Aliran uang berupa suap, gratifikasi dan fee, atau sebagainya seringkali terjadi antara pejabat negara dengan perusahaan (korporasi). Korporasi mendapatkan lahan karena menyuap pejabat dalam memudahkan proses pengeluaran izin konsesi operasional suatu perusahaan. Hutan-hutan disewakan kepada pihak korporasi berupa hak pengelolaan hutan (HPH) yang secara operasional tidak dipergunakan untuk melakukan pengelolaan hutan secara berkelanjutan, tetapi hanya menambang kayu (timber mining) secara berlebihan. Celakanya lagi, semenjak dikeluarkannya UU No. 5 Tahun 1967 tentang pokok-pokok kehutanan (UUPK) menjadi langkah awal dimulainya ''pengaplingan'' wilayah kehutanan secara besar-besaran oleh pengusaha kelas kakap.

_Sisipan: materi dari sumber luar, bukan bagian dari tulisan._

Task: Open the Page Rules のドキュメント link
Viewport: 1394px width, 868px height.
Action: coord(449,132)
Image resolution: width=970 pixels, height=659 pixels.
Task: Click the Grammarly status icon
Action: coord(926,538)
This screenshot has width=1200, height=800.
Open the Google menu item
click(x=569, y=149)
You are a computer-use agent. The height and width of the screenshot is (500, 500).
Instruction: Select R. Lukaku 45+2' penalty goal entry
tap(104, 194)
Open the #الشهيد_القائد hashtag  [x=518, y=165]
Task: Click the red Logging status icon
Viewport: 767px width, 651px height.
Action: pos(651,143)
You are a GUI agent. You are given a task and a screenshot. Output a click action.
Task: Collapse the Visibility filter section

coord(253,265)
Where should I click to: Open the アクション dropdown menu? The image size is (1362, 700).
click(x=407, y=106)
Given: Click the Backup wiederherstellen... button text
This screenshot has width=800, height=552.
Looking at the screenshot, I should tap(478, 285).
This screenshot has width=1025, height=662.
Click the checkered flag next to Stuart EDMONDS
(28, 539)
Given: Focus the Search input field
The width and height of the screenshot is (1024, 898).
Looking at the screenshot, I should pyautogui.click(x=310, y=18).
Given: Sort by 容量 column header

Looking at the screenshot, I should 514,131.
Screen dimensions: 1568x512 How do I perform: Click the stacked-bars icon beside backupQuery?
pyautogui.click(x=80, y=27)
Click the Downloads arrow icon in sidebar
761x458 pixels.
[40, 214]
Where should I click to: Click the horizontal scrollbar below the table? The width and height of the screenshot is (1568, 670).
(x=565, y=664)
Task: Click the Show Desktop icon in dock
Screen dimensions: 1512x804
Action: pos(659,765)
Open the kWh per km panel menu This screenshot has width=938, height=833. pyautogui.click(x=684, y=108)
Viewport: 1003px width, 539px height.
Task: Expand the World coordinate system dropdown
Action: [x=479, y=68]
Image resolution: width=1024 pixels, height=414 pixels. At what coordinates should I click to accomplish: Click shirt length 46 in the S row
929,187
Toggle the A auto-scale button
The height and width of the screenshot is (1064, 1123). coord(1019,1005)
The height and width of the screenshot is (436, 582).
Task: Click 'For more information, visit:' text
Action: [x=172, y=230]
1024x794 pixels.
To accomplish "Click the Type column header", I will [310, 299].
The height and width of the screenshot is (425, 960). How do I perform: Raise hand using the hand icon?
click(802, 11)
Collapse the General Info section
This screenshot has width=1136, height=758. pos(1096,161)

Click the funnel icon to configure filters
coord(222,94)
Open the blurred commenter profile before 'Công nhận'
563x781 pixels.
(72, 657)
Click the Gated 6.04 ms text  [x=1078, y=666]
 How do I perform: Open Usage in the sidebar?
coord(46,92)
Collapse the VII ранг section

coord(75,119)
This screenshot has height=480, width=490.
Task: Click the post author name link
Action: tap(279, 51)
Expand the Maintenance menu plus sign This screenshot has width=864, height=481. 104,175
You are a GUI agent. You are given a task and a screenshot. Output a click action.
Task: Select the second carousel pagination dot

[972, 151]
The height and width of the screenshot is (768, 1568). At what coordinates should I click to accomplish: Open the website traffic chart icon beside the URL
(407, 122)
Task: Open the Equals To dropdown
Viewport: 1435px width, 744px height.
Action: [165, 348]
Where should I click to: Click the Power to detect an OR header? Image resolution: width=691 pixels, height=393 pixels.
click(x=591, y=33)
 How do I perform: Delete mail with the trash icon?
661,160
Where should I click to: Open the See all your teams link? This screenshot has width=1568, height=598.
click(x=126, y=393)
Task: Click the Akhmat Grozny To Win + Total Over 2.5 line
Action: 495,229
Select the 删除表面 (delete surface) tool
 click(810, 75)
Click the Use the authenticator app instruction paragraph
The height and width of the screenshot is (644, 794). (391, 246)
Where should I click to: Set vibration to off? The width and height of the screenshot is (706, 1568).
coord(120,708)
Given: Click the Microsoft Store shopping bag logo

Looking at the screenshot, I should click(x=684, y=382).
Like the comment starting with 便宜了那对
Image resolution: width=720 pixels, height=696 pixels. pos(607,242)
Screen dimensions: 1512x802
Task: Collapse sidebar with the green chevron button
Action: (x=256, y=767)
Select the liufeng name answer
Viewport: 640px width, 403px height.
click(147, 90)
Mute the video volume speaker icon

Praktik korupsi kehutanan merupakan tindakan kriminal yang tak hanya merugikan negara, tetapi juga merugikan masyarakat luas. Korupsi kehutanan adalah bentuk pengekangan terhadap hak masyarakat untuk mendapatkan lingkungan hidup yang baik dan bersih. Selain itu, korupsi kehutanan juga mendatangkan bencana alam seperti banjir, tanah longsor, dan kabut asap yang membuat masyarakat dipaksa mengalami sakit atau dipaksa menghirup kabut asap beracun dari hasil oksidasi pembakaran hutan yang berujung pada kematian.
Subtansi Hukum
Untuk mencegah bencana alam yang lebih besar lagi akibat korupsi kehutanan, maka menjaga kelestarian hutan beserta fungsi ekologisnya merupakan syarat mutlak yang harus dilakukan. Wujud dari penjagaan tersebut adalah dengan melakukan penegakkan hukum secara responsif.
Ditinjau dari subtansi hukum, ada beberapa produk hukum yang bisa digunakan dalam menjerat perbuatan melawan hukum (onrechtmatgedaad) disektor kehutanan, yakni UU No. 41 tahun 1999 (UU Kehutanan), UU No. 32 tahun 2009 (UU Lingkungan Hidup/UUPPLH), dan UU No. 18 tahun 2013 (UU Pencegahan dan Pemberantasan Perusakan Hutan/UUP3H).
Di dalam UU kehutanan pengaturan tentang upaya dalam menanggulangi kejahatan kehutanan diatur dalam Pasal 71 ayat (1) UU kehutanan. Upaya itu berupa hak untuk mengajukan gugatan perwakilan (class action) ke pengadilan atau melaporkan ke aparat penegak hukum atas kerusakan hutan yang merugikan kehidupan masyarakat. Namun, ketentuan dalam UU kehutanan hanya bisa menjerat pelaku kejahatan kehutanan secara administrasi dan atau perdata. Sehingga penyelewengan terhadap pengelolaan hutan tidak bisa dijerat dengan pidana karena UU kehutanan sendiri tidak mengatur hal tersebut.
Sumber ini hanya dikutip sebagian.